Why can’t the central nervous system repair itself after injury?

Many organs and tissues in the body can recover after injury without intervention. Unfortunately, some cells of the central nervous system are so specialized that they cannot divide and create new cells. As a result, recovery from a brain or spinal cord injury is much more difficult.

The complexity of the central nervous system makes the formation of the right connections between brain and spinal cord cells very difficult. It is a huge challenge for scientists to recreate the central nervous system that existed before the injury.

Cells of the central nervous system

Neurons connect with one another to send and receive messages in the brain and spinal cord. Many neurons working together are responsible for every decision made, every emotion or sensation felt, and every action taken.

The complexity of the central nervous system is amazing: there are approximately 100 billion neurons in the brain and spinal cord combined. As many as 10,000 different subtypes of neurons have been identified, each specialized to send and receive certain types of information. Each neuron is made up of a cell body, which houses the nucleus. Axons and dendrites form extensions from the cell body.

Astrocytes, a kind of glial cell, are the primary support cells of the brain and spinal cord. They make and secrete proteins called neurotrophic factors. They also break down and remove proteins or chemicals that might be harmful to neurons (for example, glutamate, a neurotransmitter that in excess causes cells to become overexcited and die by a process called excitotoxicity).

Astrocytes aren't always beneficial: after injury, they divide to make new cells that surround the injury site, forming a glial scar that is a barrier to regenerating axons.
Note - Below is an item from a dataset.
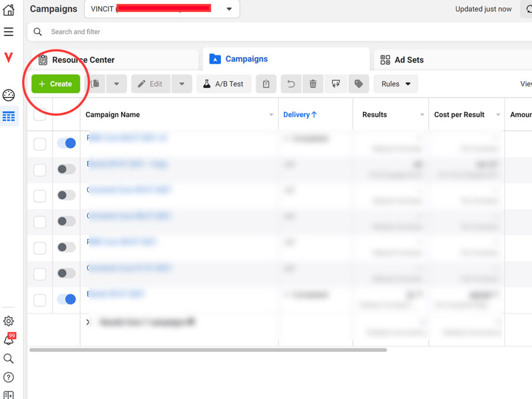Click the undo arrow in the toolbar
The image size is (532, 399).
[x=291, y=83]
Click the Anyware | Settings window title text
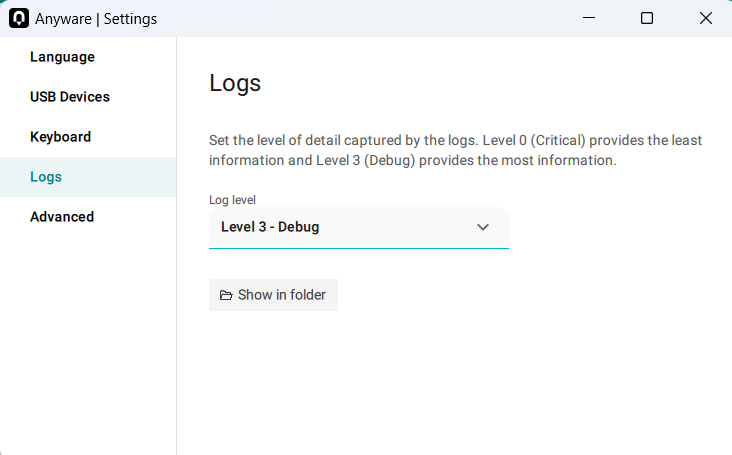Screen dimensions: 732x455 [x=96, y=19]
Microglia are immune cells for the brain. After injury, they migrate to the site of injury to help clear away dead and dying cells. They can also produce small molecules called cytokines that trigger cells of the immune system to respond to the injury site. This clean-up process is likely to play an important role in recovery of function following a spinal injury.

Oligodendrocytes are glial cells that produce a fatty substance called myelin which wraps around axons in layers. Axon fibers insulated by myelin can carry electrical messages (also called action potentials) at a speed of 100 meters per second, while fibers without myelin can only carry messages at a speed of one meter per second.

Synapses and neurotransmission

Messages are passed from neuron to neuron through synapses, small gaps between the cells, with the help of chemicals called neurotransmitters. To transmit an action potential message across a synapse, neurotransmitter molecules are released from one neuron (the "pre-synaptic" neuron) across the gap to the next neuron (the "post-synaptic" neuron). The process continues until the message reaches its destination.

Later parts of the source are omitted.